Connectivism at the Moment
Responding to an email enquiry
- what is your opinion/ vision regarding the application of the CONNECTIVISM theory at present ?
I see it being widely applied both online and offline. I recently wrote a paper called 'Recent Work in Connectivism' where I describe this work.
It's important to note that connectivism isn't a 'learning theory' in the sense that you can just decide whether or not to apply it. It is intended as an actual account of how knowledge and learning work. So it doesn't matter whether it is applied, it matters whether it's accurate.
It's like the theory of gravity. Nobody talks about applying the theory of gravity. You don't look at the world through the 'lens' of the theory of gravity. Connectivism is a theory in that sense. It can (and should) be tested, or corrected, or modified, or replaced.
- How do you see the role of technology in gaining knowledge nowadays ?
Knowledge isn't 'gained'. It results when we have experiences and grow and develop in respond to those experiences. Knowledge isn't a thing we 'have'. It is a thing we 'are'. We don't have know knowledge, we are knowing agents.
Technology plays a significant role because it enables us to have a much wider range of experiences.
We have new types of experiences, through interfaces such as audio and video, virtual reality, online games, and other multimedia.

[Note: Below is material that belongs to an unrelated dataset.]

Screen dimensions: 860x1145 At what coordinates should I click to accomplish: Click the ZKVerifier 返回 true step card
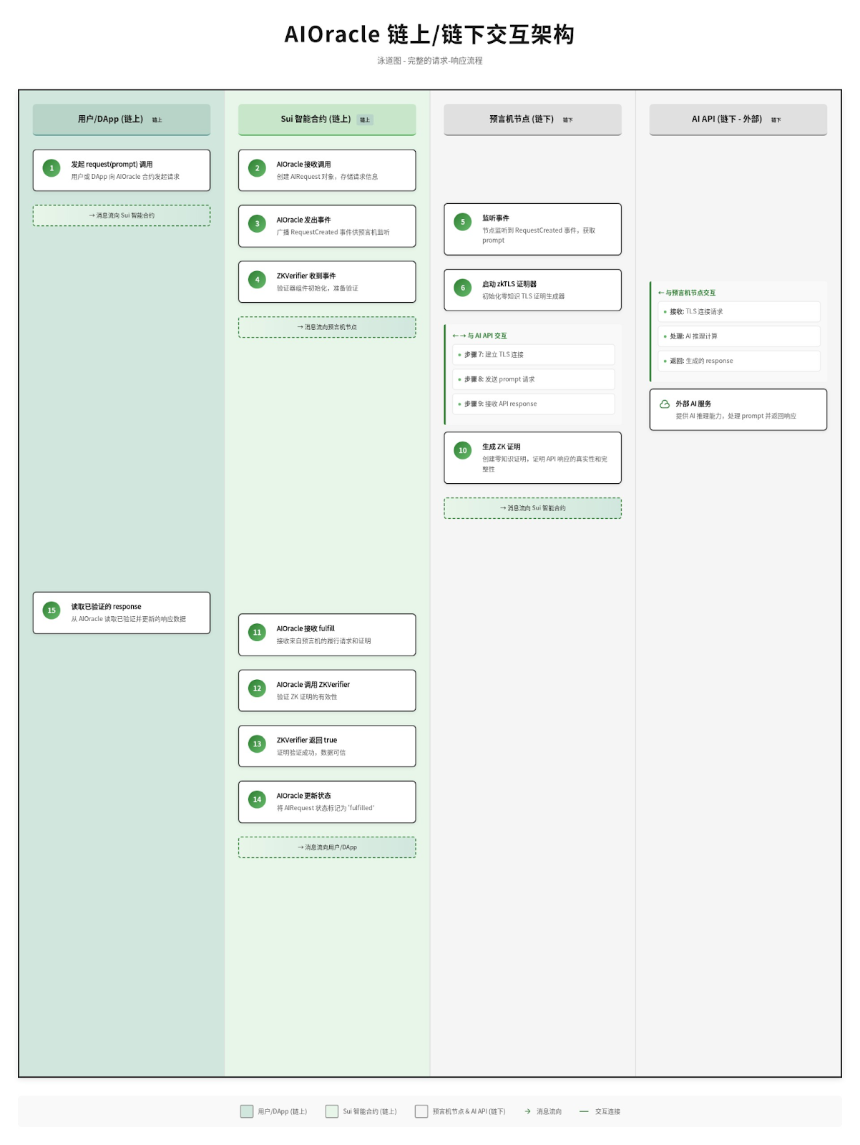click(327, 745)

Many of these experiences would be too difficult, or too expensive, or too dangerous, to have without technology.
Technology also enables us to connect with many more and different people that we would eb able to otherwise. Consider this conversation we are having. It would not have been possible without technology, unless I were to visit Algeria.
And technology helps us visualize information in new ways. I can, for example, create a graph of all my knowledge and look for patterns in that graph. This would be very difficult and maybe impossible without technology. When people create memes, or use emojis, or follow tending topics on Twitter, they're using technology in this way.

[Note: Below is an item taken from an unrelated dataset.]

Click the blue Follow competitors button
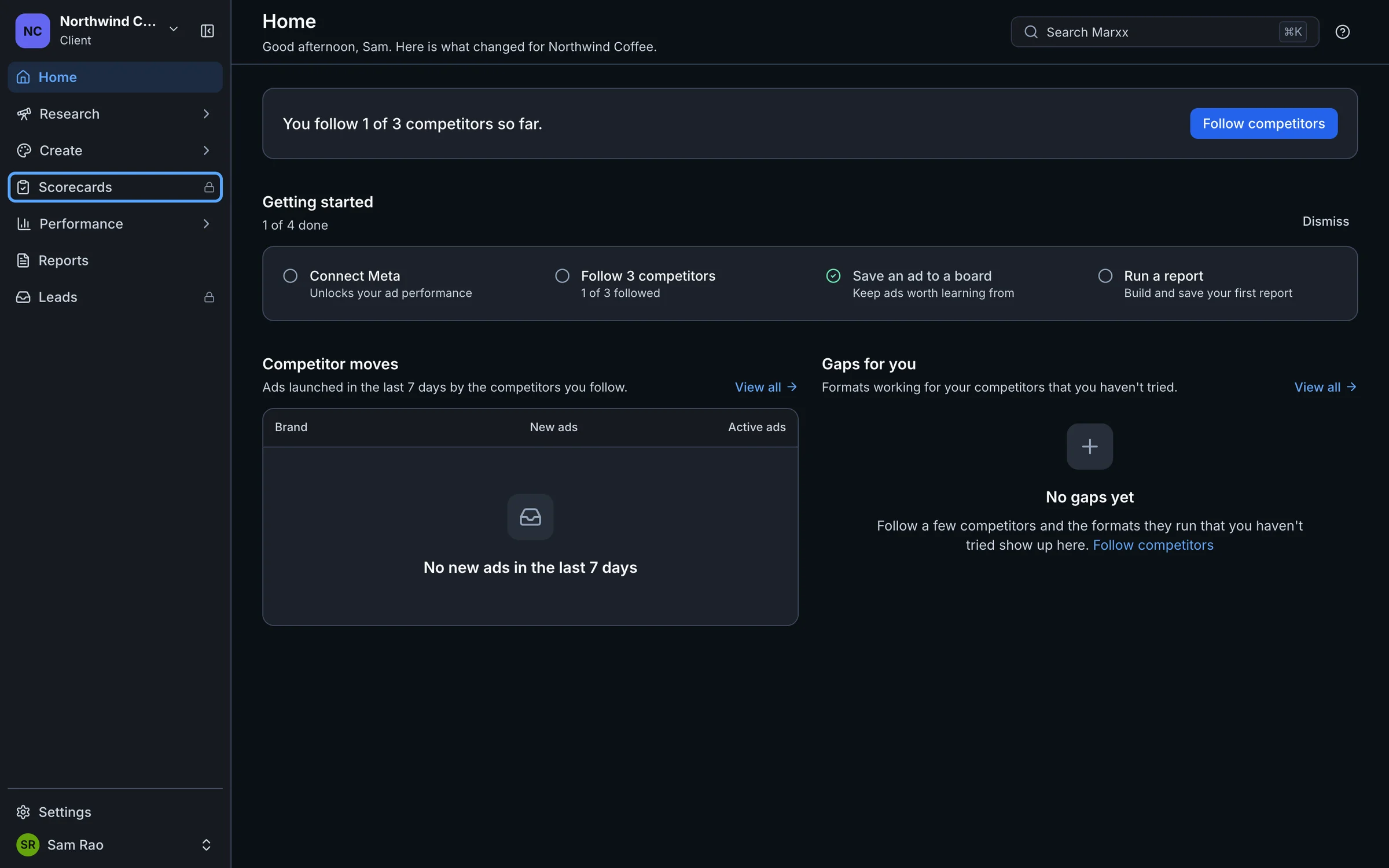 (1263, 123)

- How did you update or develop the theory so that it gets in line with the current era ?
I would not say it has been updated, though I've looked at in in a new light in some ways.

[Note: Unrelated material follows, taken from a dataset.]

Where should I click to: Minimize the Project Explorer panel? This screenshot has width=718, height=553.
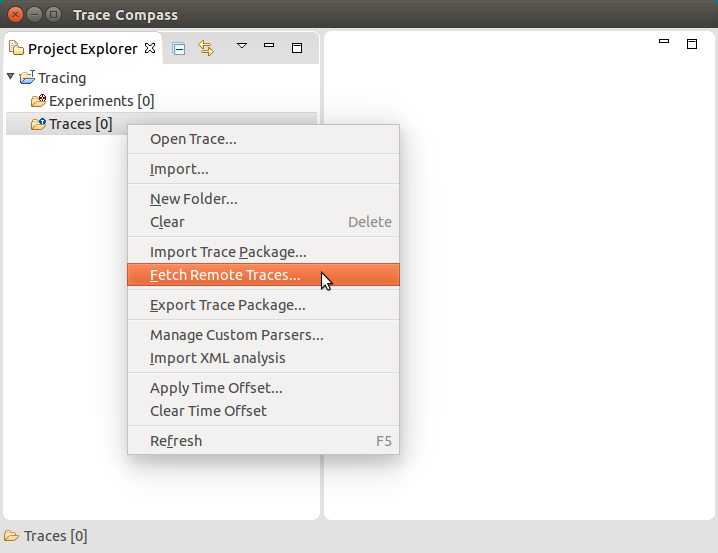269,46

Once major way I've changed some thinking is in response to the idea of embodied cognition. This is the idea that knowledge and learning involve not just the human brain - not just our neural network - but rather, the entire human body. There are other networks in the body, for example, the immune network. So there is some initial plausibility to the idea of embodied cognition.
Another aspect of embodied cognition is to consider the wide range and variability of human neurons. So when we have connections in a neural network, the actual type of neuron being connected may be important. This I think would be a useful avenue of work for researchers in the future.
Another major change is in the development of new types of machine learning algorithm. I have relied on traditional philosophical literature to describe how networks learn, however, new algorithms have expanded the range of possible models. I would now also categorize them differently. The core idea remains the same, but we've discovered many new ways of implementing that core idea.